Wednesday, February 18, 2004 - Page updated at 12:00 A.M.
E-mail viruses blamed as spam rises sharply
By Tiernan Ray
Bloomberg News
NEW YORK Unsolicited e-mail, or spam, more than doubled to 700 billion messages in January as home personal computers were taken over by viruses, security researchers said.
The amount of spam worldwide rose from 310 billion unwanted messages in December. As much as 15 percent came from home PCs infected with computer viruses such as the Mydoom worm, said D. K. Matai, chairman of Mi2g, a computer-security consulting firm based in London, citing reports from law-enforcement authorities and discussions with companies.

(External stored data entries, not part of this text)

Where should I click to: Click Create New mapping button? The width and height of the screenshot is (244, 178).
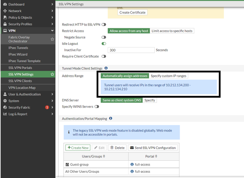click(x=78, y=148)
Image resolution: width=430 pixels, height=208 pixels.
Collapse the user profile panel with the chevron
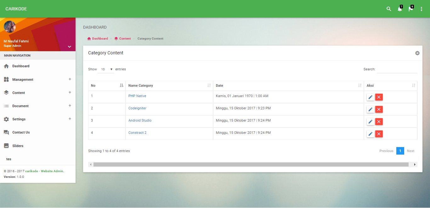point(69,46)
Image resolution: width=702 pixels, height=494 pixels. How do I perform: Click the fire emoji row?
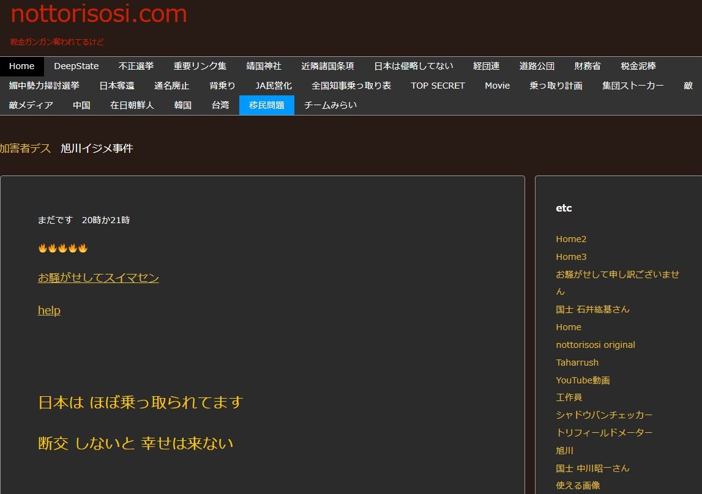(63, 248)
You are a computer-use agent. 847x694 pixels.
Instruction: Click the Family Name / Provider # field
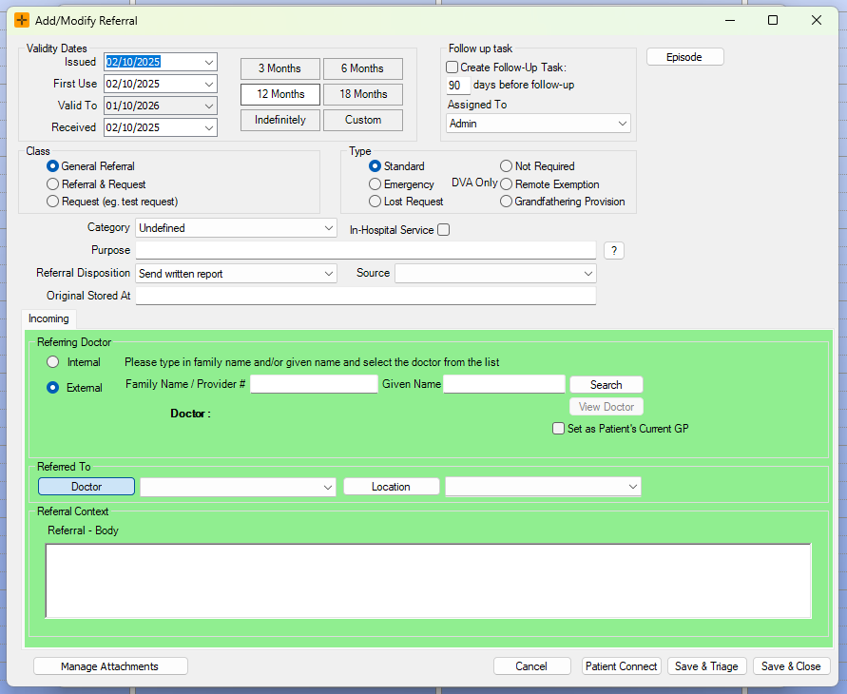[x=314, y=384]
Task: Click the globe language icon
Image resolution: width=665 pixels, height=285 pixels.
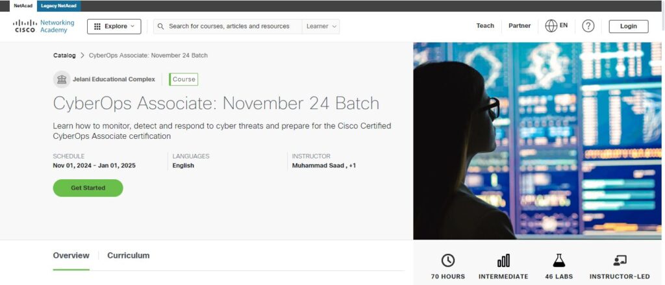Action: point(551,26)
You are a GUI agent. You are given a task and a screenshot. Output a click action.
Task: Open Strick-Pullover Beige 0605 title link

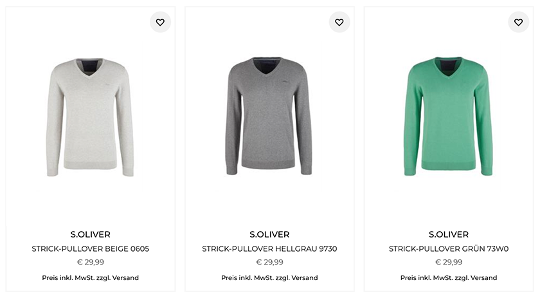pyautogui.click(x=90, y=248)
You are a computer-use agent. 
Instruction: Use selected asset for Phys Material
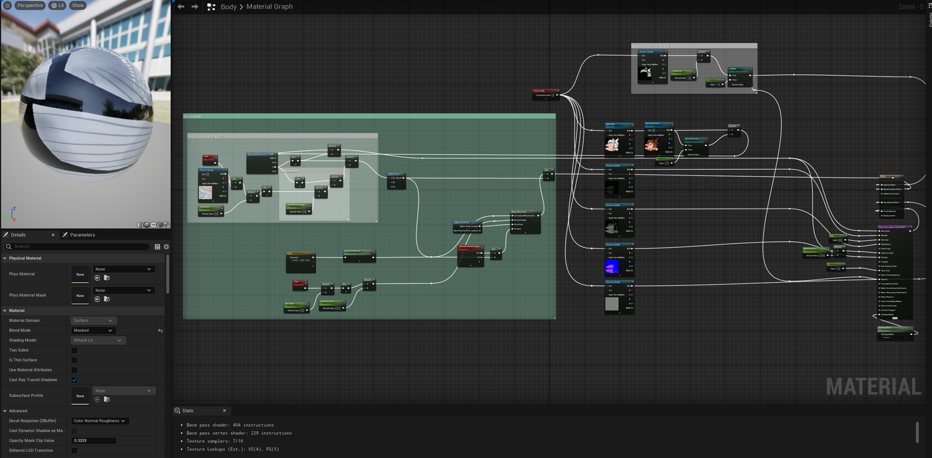[97, 278]
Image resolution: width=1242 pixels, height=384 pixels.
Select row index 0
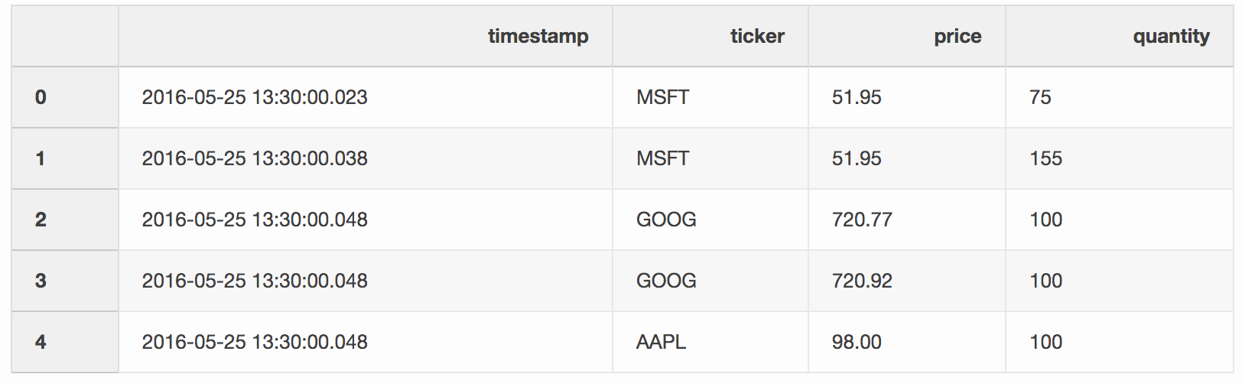[41, 97]
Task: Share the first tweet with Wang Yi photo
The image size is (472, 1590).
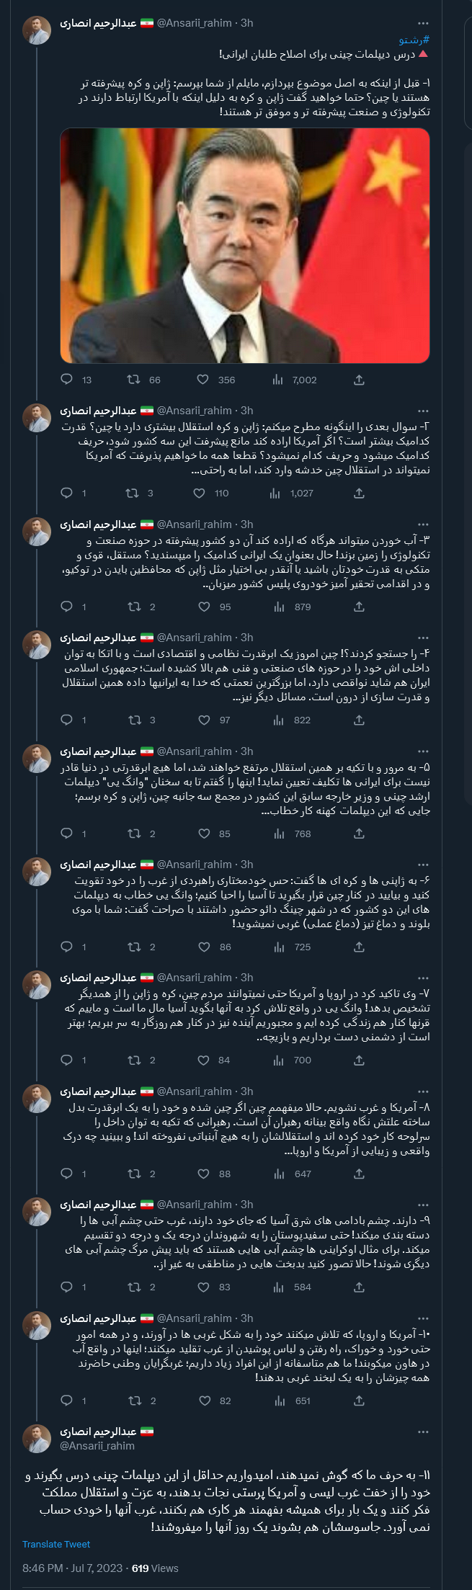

President Bush signed legislation Dec. 16 setting new fines and prison terms for those who disseminate spam. The Mydoom virus, which attacked home and company networks through e-mail starting Jan. 26, turns a computer into a "zombie" that waits to receive hackers' instructions over the Internet to send spam.
"There has been a desperate desire by spammers to create a larger and larger base of home computers" from which to send spam, Matai said. The use of zombie home PCs to send spam is a shift from operations with 100 or more computers set up in Latin America and China for that purpose, he said.
Seizure of those facilities has driven spammers to create networks of infected computers that are harder to stop, Matai said.
"Law-enforcement officials are seeing instances where 1 million (spam) messages come from a single dynamic IP address," Matai said. Such dynamic addresses are assigned to home computers, in contrast to the "fixed" Internet protocol addresses of corporate computers.
The bulk of the spam was traced to computers in Canada, Europe and Australia, Matai said.
Matai declined to say which authorities performed the investigations. Mi2g has worked with the National Infrastructure Security Coordination Centre (NISCC), established by the U.K. Home Office in 1999 to protect critical facilities from electronic attack.
The NISCC declined to comment about any investigations.
Mydoom, which may have infected as many as 1 million PCs worldwide, continues to prevent access to the Web site of SCO Group, according to company spokesman Blake Stowell.